A chimera is an organism containing genetically distinct cells that originated from different zygotes, (union of an egg cell and a sperm cell), during sexual reproduction. Congenital chimerism is inherited or acquired and occurs rarely in humans. In vitro fertilization (IVF) increases the chances of congenital chimerism. Generally the condition goes unnoticed, unless there are physical abnormalities, such as ambiguous genitalia or uneven skin pigmentation.
One form of congenital chimerisn is Mosaicism, possibly a mutation of a single zygote which produces cells with different chromosomal makeup in one individual. Mosaicism may cause certain diseases, such as Down Mosaic Syndrome. Down syndrome mosaicism is the most common chromosomal mosaicism. These patients have combinations of cells with the typical number of chromosomes (46) and some cells with an extra chromosome 21, for a total of 47 chromosomes.

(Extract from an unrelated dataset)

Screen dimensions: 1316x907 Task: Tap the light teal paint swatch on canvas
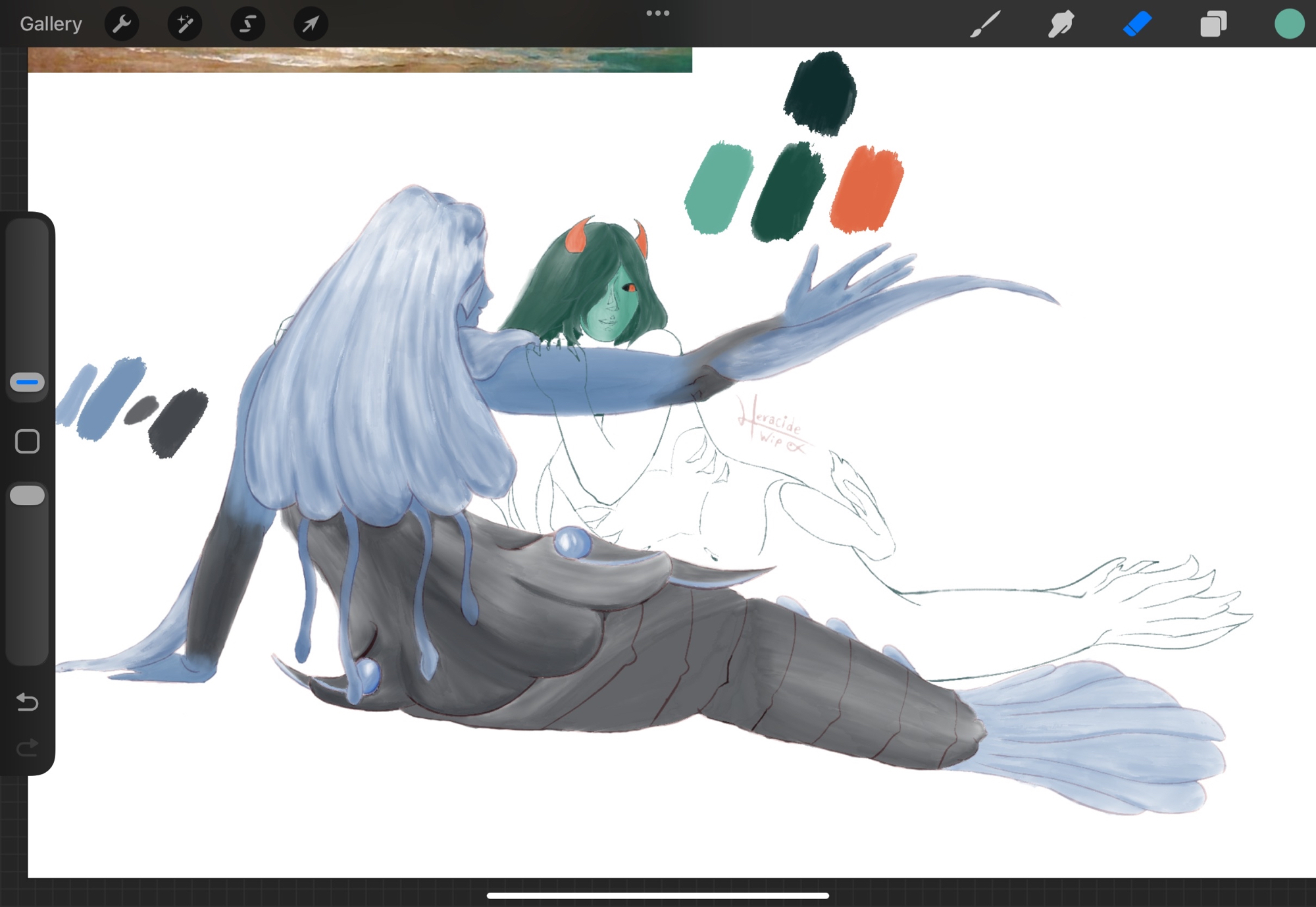pyautogui.click(x=719, y=189)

Patients with a low percentage of abnormal cells may not realize they have the condition because they do not show signs of one of the mosaicism diseases. It may only be discovered when an individual gives birth to a child that has the disease. For individuals who develop symptoms of one of the diseases, the outlook will depend on how much the mosaicism has affected organs and tissues in the body.
A less common form or congenital chimerism is tetragametic chimerism which occurs when two separate eggs are fertilized by two sperm and produce two zygotes which fuse, forming two distinct cell lines in the individual. The fusion of the two zygotes is as if two fraternal twins merged at a very early phase of development. The tetragametic chimera may be male, female or hermaphroditic. This can occur with IVF because two or more embryos are placed in the uterus to assure better chances of pregnancy. Women who have IVF have more twin pregnancies than usual, increasing the chances of the fraternal twins fusing, creating chimeric fetuses. These individuals have groups of cells in their bodies whereby one set of DNA may appear in the liver and another set may appear in the lung. Even with different sets of DNA in human chimeras, physical abnormalities may not be apparent.
Two important legal cases of Karen Keegan and Linda Fairchild forced the system to grapple with chimerism as it relates to proving parenthood. These women’s DNA did not match their children. The cases proved that a complete reliance on DNA testing for maternity and paternity testing can be fallible.
One type of acquired chimerism is microchimerism, which occurs during pregnancy. The fetus and the mother are able to pass on undifferentiated stem cells to each other through the placenta. Only a small portion of the body has a distinct cell line from the rest of the body in microchimerism. Another type is congenital blood chimerism – non-identical twins who share a blood supply in the placenta can have blood stem cells pass from one twin and settle in the bone marrow of the other twin. Blood chimerism occurs in about 8 percent of non-identical twins.
There are similar cases for triplets. In one instance, a set of fraternal triplets (two boys, one girl) revealed chimerism of the red blood cells. There were Y chromosomes in 84% of the girls red blood cells and in 89/92% of the two boys’ cells, demonstrating there had been a reciprocal intra-uterine transfusion of blood stem cells.
Chimeras are of major interest to stem cell and organ transplant researchers. Chimeras can receive organ transplants from two sets of individuals that match either sets of their DNA, as opposed to most people who must find an identical match to their one set of DNA. Studying chimeras may assist the medical field in lowering the risk of organ transplant rejection and in better understanding immunological tolerance, since chimeras have to at two different cell lines in their bodies.